TASK DETAILS ▸ An exact restatement is required. Cover only the lines of the records from the first through the line with "The height and width of the screenshot is (506, 1086).", and skip pictures.

DATA FOR THIS EXERCISE ▸
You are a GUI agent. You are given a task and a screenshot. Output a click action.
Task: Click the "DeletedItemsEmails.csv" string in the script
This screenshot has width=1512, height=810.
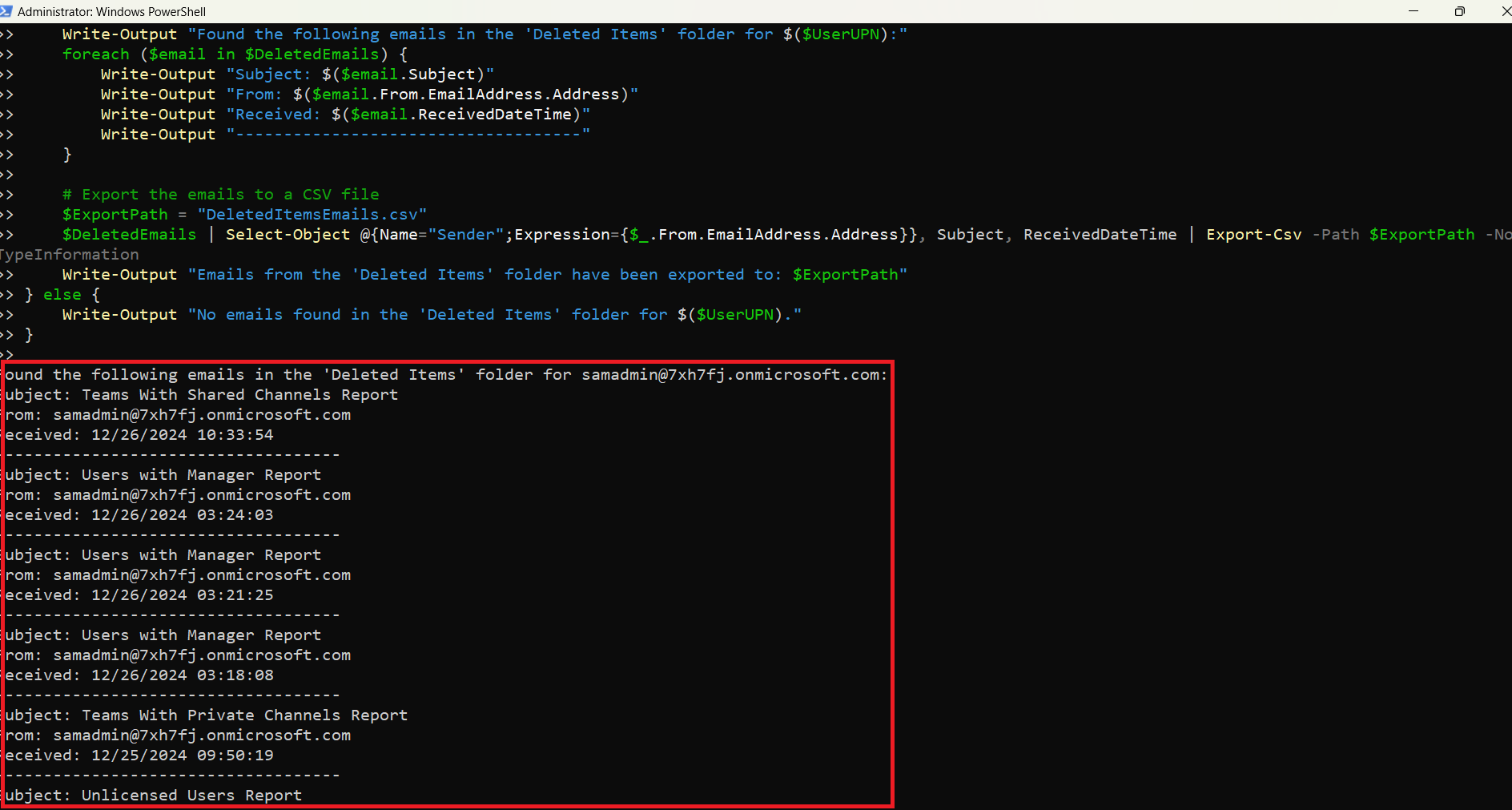click(x=312, y=215)
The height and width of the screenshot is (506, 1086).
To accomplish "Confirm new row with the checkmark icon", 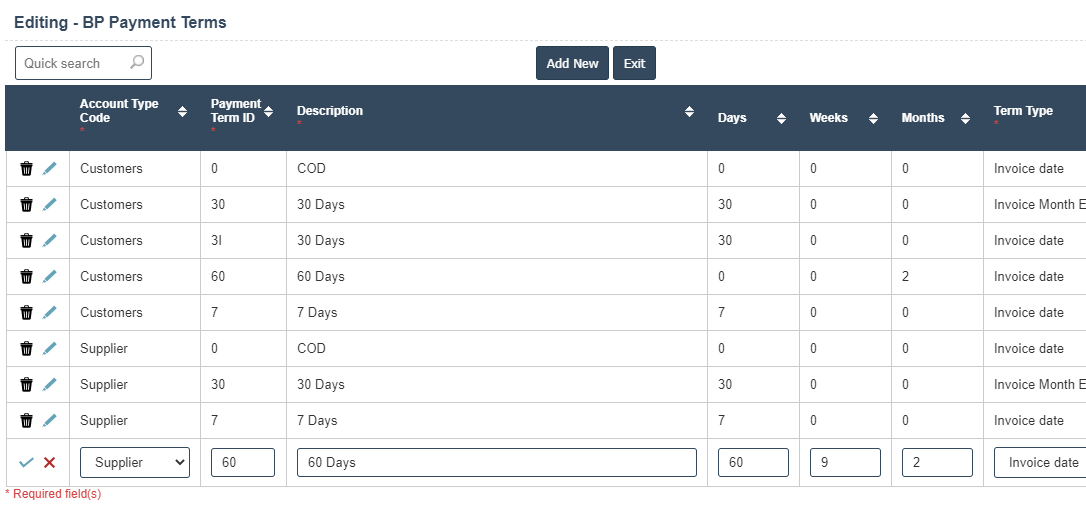I will tap(26, 463).
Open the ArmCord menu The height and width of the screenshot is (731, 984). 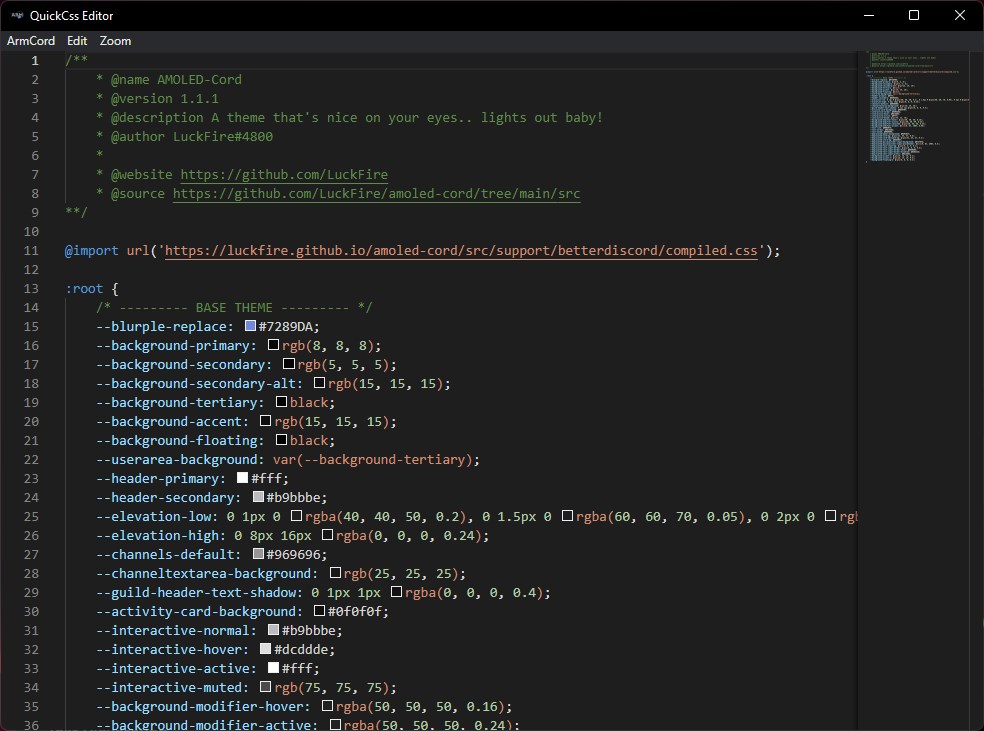coord(31,41)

OUTPUT ▸
You are a GUI agent. You are given a task and a screenshot. Output a click action.
Task: Click the "DeletedItemsEmails.csv" string in the script
This screenshot has width=1512, height=810.
click(x=312, y=215)
The height and width of the screenshot is (506, 1086).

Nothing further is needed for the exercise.